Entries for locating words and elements
"""

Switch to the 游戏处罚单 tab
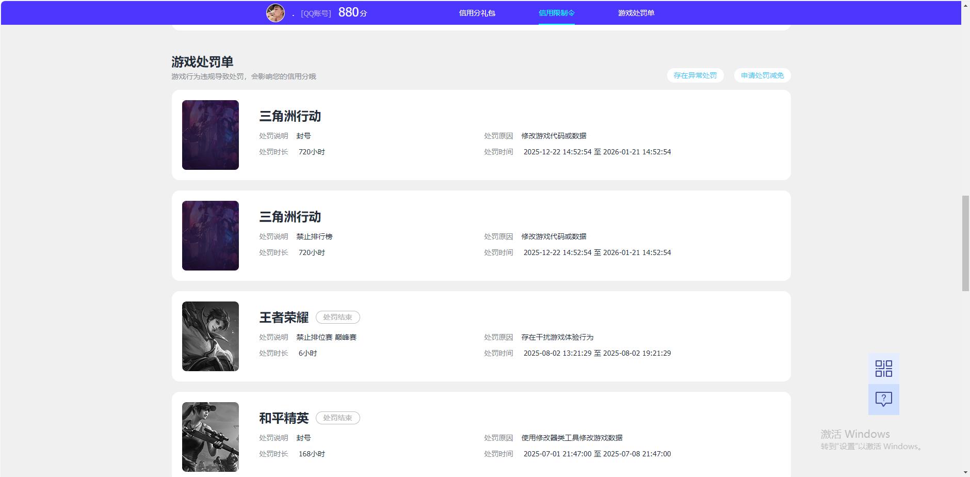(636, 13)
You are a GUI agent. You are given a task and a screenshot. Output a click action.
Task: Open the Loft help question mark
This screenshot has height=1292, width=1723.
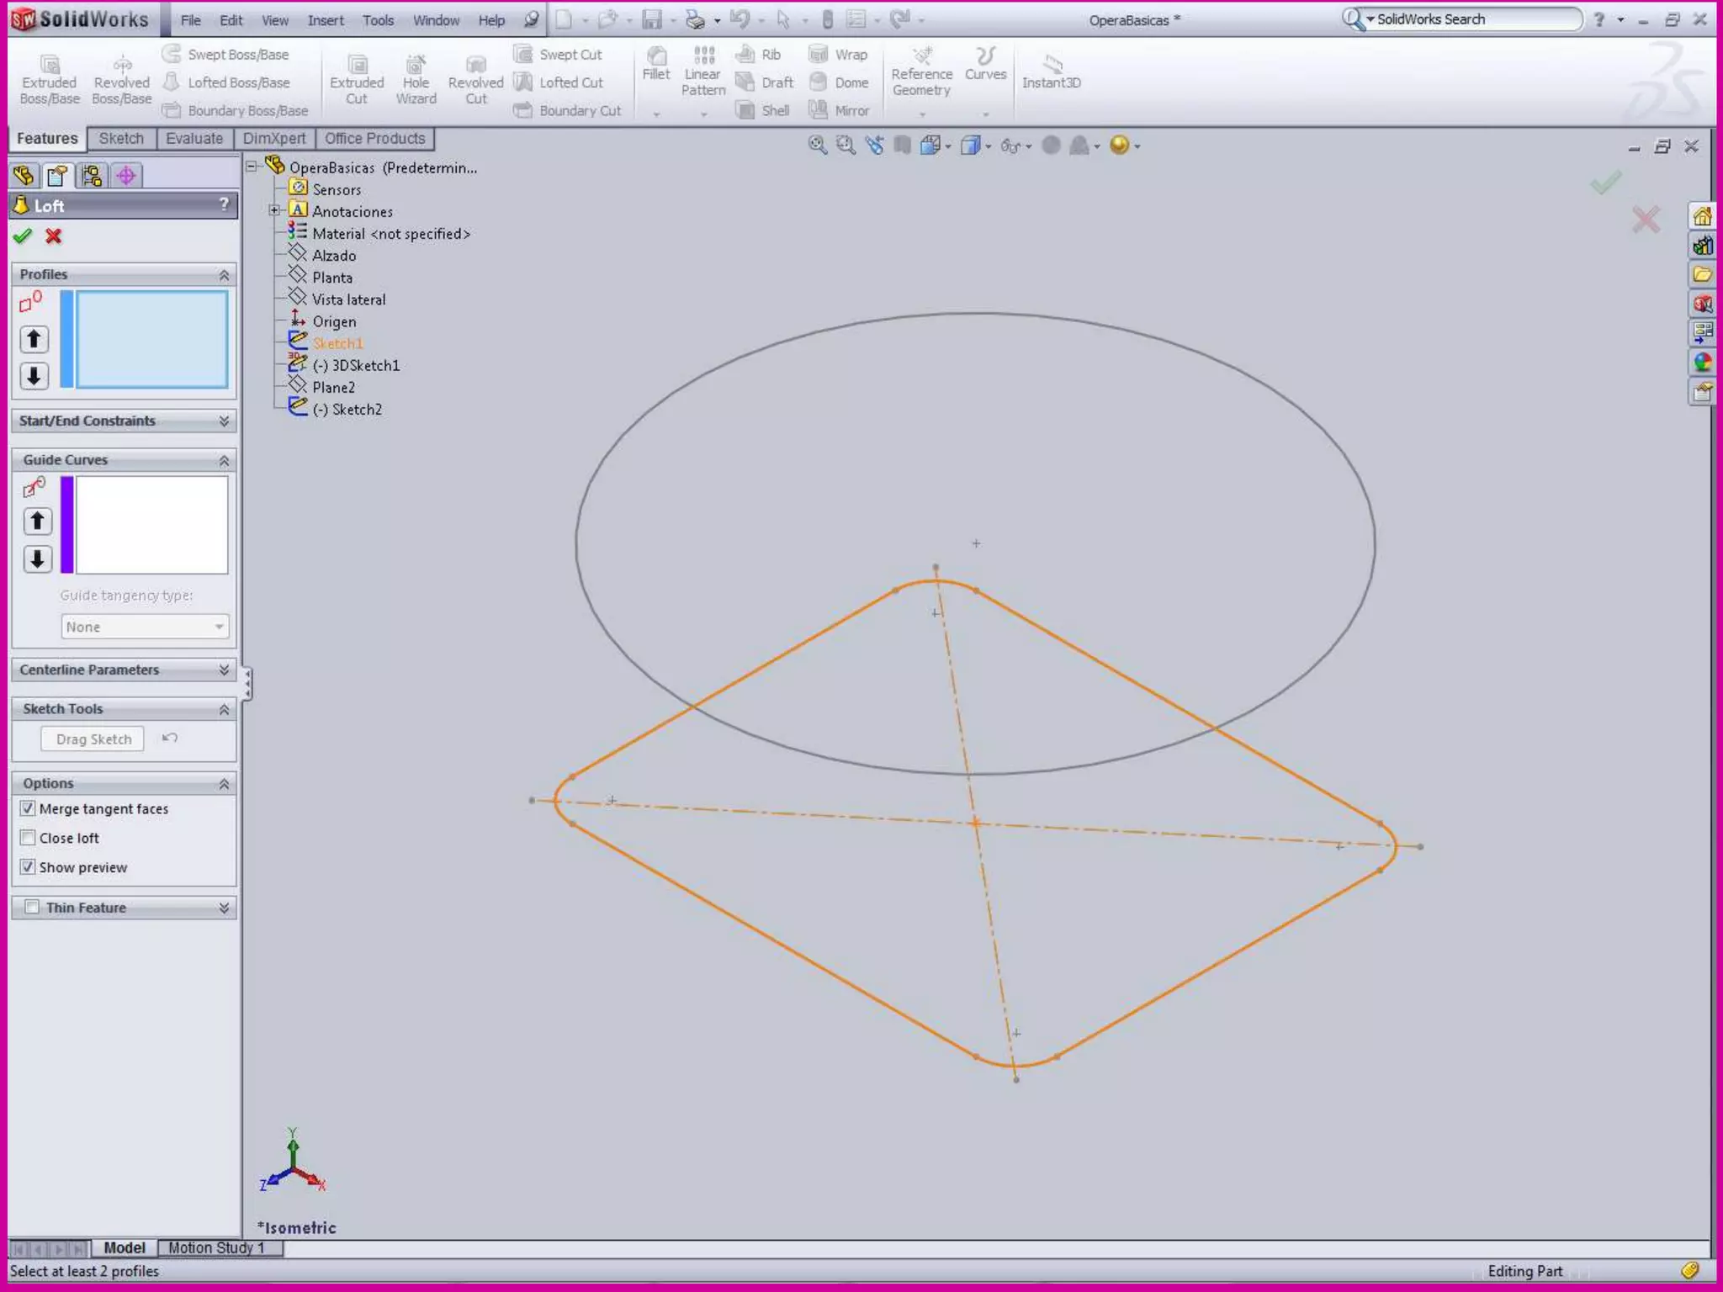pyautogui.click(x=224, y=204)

"""
"""

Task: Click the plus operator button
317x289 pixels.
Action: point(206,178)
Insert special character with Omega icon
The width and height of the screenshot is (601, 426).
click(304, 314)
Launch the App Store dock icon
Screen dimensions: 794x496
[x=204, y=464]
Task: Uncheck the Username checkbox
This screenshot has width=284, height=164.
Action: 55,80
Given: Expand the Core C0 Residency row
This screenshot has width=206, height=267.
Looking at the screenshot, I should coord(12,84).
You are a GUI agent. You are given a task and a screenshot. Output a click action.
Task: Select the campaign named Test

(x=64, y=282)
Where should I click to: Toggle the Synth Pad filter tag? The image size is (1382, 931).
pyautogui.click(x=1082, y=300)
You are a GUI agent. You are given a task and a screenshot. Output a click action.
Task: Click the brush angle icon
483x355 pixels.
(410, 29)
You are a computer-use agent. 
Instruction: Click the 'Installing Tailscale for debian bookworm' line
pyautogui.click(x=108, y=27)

"""

Reproduce the records word for word from the line with "Switch to the 游戏处罚单 tab" to the line with "pyautogui.click(x=224, y=204)". Omit the pictures.

Switch to the 游戏处罚单 tab
(636, 13)
You are a GUI agent. You are given a task and a screenshot. Output a click action.
Task: Open the Loft help question mark
This screenshot has height=1292, width=1723.
pyautogui.click(x=224, y=204)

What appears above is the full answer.